Le diagnostic des différentes pathologies dont se meurent aujourd’hui
nos hôpitaux est facile à faire. La thérapeutique, certes
d’application complexe, peu encore être efficace ; mais il faut
faire vite. Pour cela, il faut :
Donner à l’hôpital public (restructuré en quelques
grands groupes hospitaliers dans une région comme l’Ile-de-France)
une autonomie de gestion, du style Hôpitaux Privé PSPH, par exemple,
avec contrat d’objectifs et de moyens. (Négocié aujourd’hui
avec l’ARH, ou mieux demain avec la Direction Régionale de la
Santé, émanation de la DGS). Mais, ce nouvel hôpital public,
conservera les missions et objectifs du service public, et notamment la prise
en charge des urgences, de la formation et de la recherche.
Redonner un pouvoir décisionnel aux soignants ainsi qu’aux malades,
c’est-à-dire aux usagers. Pour ce faire, il est indispensable
de modifier la composition du CA de l’hôpital qui doit devenir
le seul centre décisionnel : augmenter le nombre des soignants et des
représentants des usagers et diminuer considérablement la participation
de l’Etat et des collectivités territoriales, qui n’ont
rien à faire au CA des hôpitaux. L’Etat décide des
budgets de la Santé et l’hôpital autonome négocie
ses objectifs et son budget avec l’Etat et les Caisses.

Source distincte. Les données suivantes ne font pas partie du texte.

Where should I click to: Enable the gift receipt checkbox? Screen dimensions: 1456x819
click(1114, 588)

Repenser la direction de l’hôpital qui ne doit plus être
exclusivement administrative. On peut, pour parvenir à cela, envisager
3 hypothèses :
1) Un Médecin Directeur, sélectionné et nommé
par le Conseil d’Administration, assisté d’un Directeur
Administratif adjoint
2) Une Co-direction Administrative et Médicale avec cosignature pour
toutes les décisions importantes et délégation pour les
autres.
3) Un Directeur Médical nommé par le CA, adjoint au Directeur
Administratif.
Arrêter de la balkanisation des hôpitaux et des services.
Rétablir de grandes structures médicales (5 à 10 par
hôpital)
Redonner une véritable autorité aux chefs de ces grands ensembles,
qu’on les appelle services, pôles ou départements peu importe.

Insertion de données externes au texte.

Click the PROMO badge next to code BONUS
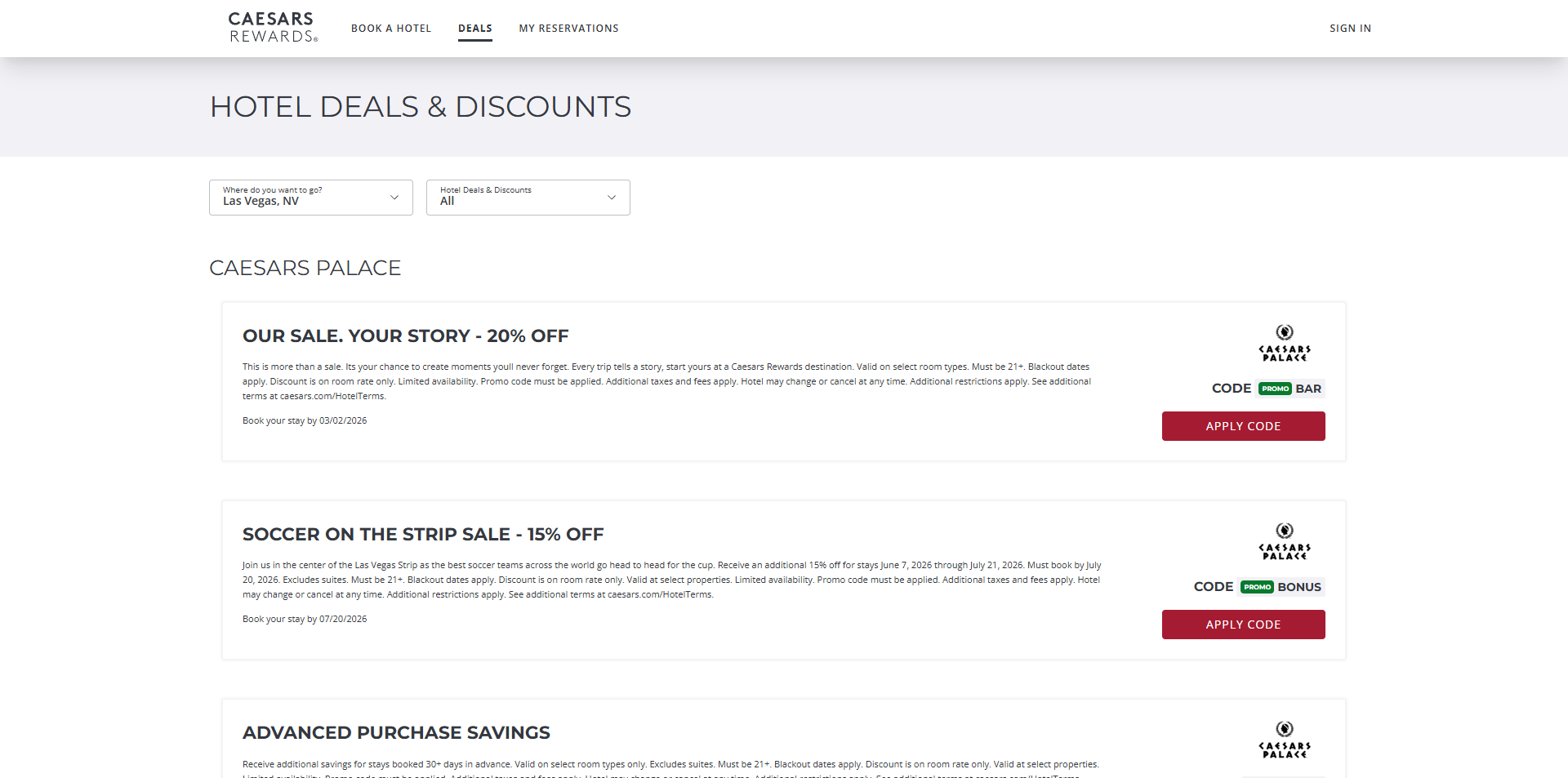This screenshot has height=778, width=1568. click(1258, 586)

Contractualiser la fonction de chef de service, dotée d’une véritable
autonomie : c’est le chef de service qui doit définir son projet
médical, gérer réellement le budget du service ainsi
que le personnel médical et infirmier. Cela bien sûr en fonction
des objectifs contractuels dont il devra rendre compte à terme (tous
les 5 ans par exemple).
Cette thérapeutique, qu’il faut appliquer d’urgence, peut
se résumer en une seule phrase ; c’est la création de
véritables centres de responsabilités au sein d’un hôpital
public autonome sous contrôle des soignants et des usagers avec l’aide
d’une administration œuvrant pour le développement d’une
médecine de grande qualité scientifique et humaine.